Sixteen and Training Again . . . with Christer Johansson
The year was 1976, I was 16, and I'd just finished a week of hard training at the Monty Merchant Christmas Training Camp. On the last day I got a surprise – Monty had been so impressed with my skills that he'd arranged for Christer Johansson, the great Swedish coach, to fly to the U.S. to take personal charge of my training.
The preceding never happened – or did it? Let me tell the story in order.
I'm in my room, shadow-practicing my forehand, when Monty and Christer walk in. Monty introduces us, then Christer takes charge. Tells me I need to focus on looping from both sides. On the forehand, I was both hitting and looping; he assures me that the future is looping, and to focus on that.
But then we get to my backhand. "You must loop your backhand," he says. He guides me through the stroke as he wants me to do it, and I begin to shadow practice it.

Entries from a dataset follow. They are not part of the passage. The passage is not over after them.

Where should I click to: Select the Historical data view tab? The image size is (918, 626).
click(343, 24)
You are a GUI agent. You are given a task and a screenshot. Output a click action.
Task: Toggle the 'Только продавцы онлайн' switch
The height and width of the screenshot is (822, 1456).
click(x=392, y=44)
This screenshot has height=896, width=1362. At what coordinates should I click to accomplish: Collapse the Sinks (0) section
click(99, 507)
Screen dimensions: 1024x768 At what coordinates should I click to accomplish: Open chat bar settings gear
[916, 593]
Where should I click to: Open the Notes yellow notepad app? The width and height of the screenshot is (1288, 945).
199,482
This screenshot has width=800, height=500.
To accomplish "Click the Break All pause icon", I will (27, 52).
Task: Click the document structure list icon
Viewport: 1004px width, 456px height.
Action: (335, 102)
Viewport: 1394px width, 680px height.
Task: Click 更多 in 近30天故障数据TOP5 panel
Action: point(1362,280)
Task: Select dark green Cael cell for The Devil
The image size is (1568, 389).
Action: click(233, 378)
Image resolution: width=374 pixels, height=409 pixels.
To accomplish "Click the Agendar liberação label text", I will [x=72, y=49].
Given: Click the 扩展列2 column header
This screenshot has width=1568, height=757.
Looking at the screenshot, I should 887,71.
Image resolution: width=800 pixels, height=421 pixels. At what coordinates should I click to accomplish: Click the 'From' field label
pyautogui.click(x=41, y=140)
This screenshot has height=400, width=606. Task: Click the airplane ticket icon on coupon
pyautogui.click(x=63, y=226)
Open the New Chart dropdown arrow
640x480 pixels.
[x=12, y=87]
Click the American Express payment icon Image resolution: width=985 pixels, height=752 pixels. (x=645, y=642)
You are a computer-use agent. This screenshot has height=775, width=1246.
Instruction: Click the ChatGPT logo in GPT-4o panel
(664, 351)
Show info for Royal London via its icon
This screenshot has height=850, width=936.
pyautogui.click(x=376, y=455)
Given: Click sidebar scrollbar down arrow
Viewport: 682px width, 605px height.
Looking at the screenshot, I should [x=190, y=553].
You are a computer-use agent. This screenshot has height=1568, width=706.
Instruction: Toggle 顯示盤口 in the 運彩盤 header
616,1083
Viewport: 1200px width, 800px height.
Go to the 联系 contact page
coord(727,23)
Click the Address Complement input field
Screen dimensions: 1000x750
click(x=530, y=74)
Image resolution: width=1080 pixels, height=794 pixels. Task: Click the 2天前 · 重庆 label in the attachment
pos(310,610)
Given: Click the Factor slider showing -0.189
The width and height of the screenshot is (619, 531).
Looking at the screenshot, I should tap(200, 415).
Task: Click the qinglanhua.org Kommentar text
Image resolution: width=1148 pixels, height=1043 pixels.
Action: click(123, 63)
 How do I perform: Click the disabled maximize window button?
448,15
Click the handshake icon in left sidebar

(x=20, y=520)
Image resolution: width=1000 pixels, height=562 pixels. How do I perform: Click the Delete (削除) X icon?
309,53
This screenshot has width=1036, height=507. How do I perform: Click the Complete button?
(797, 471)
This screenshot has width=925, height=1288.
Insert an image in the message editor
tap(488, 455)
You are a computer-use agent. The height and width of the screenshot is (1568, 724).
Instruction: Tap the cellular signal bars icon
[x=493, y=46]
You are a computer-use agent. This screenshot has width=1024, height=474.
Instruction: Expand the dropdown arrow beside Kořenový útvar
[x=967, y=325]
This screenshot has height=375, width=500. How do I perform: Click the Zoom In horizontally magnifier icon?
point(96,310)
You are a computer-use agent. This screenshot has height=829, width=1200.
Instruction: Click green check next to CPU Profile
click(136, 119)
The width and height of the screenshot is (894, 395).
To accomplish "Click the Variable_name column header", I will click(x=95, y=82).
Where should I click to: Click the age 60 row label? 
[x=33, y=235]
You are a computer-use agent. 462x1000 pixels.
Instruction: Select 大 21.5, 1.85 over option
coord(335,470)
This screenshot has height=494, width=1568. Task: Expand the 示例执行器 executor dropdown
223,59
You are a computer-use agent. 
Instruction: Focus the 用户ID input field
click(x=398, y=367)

"It's easy to do in practice," I vividly remember telling him, "but hard to do it in games."
"But you must do it in games," he says. We're still in my room at home, with a table somehow jammed into it. We begin training, as he blocks to my backhand loop, constantly on me to spin it harder, Harder, HARDER!!! He's moving me side to side, backhand to forehand, and I'm really into it, looping everything, as I want to be the best in the world, and now I have one of the best, maybe the best, coach in the world training me. Every now and then I see Monty in the background, nodding. I'm a hard worker, and both of them are impressed. He's focusing especially on my backhand, turning it into a deadly weapon.
Soon I'm ripping loops from both wings, relentlessly, like a champion. I'm 16 and I have a great future ahead.